══ The data ══

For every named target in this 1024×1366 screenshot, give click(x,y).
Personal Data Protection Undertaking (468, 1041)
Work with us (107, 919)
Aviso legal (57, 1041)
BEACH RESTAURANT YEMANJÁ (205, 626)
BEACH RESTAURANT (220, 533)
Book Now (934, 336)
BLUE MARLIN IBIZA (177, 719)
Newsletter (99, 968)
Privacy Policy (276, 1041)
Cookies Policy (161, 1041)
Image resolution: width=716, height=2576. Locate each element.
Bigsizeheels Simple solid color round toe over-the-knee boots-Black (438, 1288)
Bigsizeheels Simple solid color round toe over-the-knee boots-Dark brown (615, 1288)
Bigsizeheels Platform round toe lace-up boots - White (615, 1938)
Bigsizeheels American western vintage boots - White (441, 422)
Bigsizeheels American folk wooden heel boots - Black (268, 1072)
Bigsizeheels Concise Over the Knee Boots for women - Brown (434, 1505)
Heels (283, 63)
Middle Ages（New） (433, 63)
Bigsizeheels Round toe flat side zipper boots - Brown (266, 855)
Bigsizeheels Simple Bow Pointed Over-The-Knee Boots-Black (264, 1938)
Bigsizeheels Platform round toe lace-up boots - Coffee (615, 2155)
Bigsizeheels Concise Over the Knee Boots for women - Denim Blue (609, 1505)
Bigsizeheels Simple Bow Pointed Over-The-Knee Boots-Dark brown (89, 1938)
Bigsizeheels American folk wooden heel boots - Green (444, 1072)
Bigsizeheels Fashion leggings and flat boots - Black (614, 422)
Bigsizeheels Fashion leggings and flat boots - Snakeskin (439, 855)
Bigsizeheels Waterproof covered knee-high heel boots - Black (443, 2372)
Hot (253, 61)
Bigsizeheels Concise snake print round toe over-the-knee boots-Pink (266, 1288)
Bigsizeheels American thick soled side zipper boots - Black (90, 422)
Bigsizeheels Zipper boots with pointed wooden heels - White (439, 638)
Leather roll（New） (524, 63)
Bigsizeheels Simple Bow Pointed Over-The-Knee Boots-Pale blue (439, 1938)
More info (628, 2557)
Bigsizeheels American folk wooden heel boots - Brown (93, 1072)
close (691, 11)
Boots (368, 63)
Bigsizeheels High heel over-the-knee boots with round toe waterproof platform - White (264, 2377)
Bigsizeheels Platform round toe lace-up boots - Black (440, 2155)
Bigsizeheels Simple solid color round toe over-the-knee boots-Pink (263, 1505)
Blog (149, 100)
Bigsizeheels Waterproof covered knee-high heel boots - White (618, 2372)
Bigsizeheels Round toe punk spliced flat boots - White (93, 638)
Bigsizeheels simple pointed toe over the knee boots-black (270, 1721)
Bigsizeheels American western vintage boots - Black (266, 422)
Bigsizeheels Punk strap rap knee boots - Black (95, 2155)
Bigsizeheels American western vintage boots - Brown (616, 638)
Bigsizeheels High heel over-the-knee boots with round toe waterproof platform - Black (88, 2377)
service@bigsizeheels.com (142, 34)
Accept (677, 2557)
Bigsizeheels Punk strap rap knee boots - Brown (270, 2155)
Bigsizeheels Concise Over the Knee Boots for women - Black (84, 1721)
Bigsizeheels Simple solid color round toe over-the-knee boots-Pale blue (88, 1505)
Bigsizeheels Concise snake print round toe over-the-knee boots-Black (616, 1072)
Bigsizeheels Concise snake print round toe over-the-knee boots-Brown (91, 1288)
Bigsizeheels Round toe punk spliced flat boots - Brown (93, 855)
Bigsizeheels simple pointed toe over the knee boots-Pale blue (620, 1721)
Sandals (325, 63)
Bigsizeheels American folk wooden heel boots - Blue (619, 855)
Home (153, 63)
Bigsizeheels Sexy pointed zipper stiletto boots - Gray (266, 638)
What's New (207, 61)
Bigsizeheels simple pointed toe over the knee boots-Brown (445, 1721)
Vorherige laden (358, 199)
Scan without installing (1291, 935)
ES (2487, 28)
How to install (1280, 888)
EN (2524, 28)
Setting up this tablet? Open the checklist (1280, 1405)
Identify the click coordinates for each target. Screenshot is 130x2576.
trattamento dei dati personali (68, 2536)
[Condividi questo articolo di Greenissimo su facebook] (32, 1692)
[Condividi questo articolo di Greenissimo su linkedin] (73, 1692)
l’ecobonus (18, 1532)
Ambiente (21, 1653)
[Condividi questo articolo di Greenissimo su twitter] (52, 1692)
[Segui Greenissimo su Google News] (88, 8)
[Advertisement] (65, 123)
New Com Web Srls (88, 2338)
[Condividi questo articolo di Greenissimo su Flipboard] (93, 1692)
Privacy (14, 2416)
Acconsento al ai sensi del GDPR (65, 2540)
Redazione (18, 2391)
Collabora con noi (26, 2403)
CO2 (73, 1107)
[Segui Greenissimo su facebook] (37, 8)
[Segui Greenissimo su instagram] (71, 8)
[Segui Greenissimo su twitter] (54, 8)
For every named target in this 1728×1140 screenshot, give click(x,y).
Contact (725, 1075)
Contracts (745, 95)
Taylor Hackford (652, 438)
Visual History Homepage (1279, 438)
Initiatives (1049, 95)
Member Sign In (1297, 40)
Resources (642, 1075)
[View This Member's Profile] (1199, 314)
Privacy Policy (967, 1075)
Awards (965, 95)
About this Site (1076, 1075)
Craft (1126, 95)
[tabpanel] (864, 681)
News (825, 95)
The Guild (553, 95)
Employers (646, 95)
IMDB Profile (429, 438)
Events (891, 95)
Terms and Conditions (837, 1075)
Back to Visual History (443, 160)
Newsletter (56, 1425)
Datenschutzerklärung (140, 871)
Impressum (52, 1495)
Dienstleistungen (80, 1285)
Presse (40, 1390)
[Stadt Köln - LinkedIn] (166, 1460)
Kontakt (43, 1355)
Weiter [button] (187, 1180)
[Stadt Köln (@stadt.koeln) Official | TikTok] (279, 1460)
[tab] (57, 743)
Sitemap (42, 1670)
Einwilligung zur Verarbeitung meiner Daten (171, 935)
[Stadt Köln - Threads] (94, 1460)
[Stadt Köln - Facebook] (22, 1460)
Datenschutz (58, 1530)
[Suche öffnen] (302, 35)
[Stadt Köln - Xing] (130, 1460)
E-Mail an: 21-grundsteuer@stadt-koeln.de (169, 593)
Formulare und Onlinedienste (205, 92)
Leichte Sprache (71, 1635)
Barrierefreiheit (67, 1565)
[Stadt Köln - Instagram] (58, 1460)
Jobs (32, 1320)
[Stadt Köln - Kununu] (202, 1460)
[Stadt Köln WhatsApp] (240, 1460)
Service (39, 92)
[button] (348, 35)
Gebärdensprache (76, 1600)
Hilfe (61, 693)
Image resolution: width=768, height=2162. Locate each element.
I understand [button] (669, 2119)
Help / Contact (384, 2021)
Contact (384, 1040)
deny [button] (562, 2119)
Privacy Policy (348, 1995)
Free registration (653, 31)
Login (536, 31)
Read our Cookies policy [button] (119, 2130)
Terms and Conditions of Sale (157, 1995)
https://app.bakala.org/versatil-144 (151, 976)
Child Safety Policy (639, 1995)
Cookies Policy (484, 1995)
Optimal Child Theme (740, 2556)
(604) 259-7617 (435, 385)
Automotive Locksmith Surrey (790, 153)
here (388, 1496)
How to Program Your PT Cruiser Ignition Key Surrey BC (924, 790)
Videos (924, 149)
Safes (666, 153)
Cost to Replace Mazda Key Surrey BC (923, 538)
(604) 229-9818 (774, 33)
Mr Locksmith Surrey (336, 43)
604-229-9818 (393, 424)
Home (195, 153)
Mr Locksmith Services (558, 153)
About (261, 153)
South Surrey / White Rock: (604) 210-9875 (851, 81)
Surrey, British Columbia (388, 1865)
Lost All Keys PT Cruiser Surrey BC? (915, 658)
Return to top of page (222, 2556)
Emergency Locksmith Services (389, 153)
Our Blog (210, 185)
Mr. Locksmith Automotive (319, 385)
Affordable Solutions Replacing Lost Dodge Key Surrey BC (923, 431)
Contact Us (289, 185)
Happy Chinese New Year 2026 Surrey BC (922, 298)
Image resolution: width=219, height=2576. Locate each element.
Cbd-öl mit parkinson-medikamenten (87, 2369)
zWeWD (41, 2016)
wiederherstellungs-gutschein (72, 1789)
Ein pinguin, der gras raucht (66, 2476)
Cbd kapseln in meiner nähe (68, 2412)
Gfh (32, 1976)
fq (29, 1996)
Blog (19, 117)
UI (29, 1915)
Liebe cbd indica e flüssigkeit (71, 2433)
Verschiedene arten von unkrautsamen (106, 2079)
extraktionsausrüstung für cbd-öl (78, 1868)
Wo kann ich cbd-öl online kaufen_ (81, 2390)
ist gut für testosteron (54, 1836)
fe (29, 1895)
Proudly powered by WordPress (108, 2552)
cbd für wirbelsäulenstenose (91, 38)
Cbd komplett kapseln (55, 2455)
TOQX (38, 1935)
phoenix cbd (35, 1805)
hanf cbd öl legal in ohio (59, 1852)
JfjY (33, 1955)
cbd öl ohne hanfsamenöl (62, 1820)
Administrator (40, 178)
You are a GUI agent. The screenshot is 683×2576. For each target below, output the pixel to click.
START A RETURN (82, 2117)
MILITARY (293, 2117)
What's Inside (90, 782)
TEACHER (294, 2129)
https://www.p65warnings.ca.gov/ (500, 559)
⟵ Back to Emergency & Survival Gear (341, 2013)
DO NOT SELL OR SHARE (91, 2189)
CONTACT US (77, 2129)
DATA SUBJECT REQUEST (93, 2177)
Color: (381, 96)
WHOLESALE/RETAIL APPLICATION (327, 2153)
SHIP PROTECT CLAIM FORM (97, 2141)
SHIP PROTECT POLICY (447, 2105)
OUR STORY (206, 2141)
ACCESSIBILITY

═══

__Directions for this task__:
Give back, verbatim, the lines from the top of the entries above through the line containing "Bigsizeheels Platform round toe lace-up boots - White".

__Solution to this problem__:
For every named target in this 1024×1366 screenshot, give click(x,y).
Personal Data Protection Undertaking (468, 1041)
Work with us (107, 919)
Aviso legal (57, 1041)
BEACH RESTAURANT YEMANJÁ (205, 626)
BEACH RESTAURANT (220, 533)
Book Now (934, 336)
BLUE MARLIN IBIZA (177, 719)
Newsletter (99, 968)
Privacy Policy (276, 1041)
Cookies Policy (161, 1041)
Image resolution: width=716, height=2576. Locate each element.
Bigsizeheels Simple solid color round toe over-the-knee boots-Black (438, 1288)
Bigsizeheels Simple solid color round toe over-the-knee boots-Dark brown (615, 1288)
Bigsizeheels Platform round toe lace-up boots - White (615, 1938)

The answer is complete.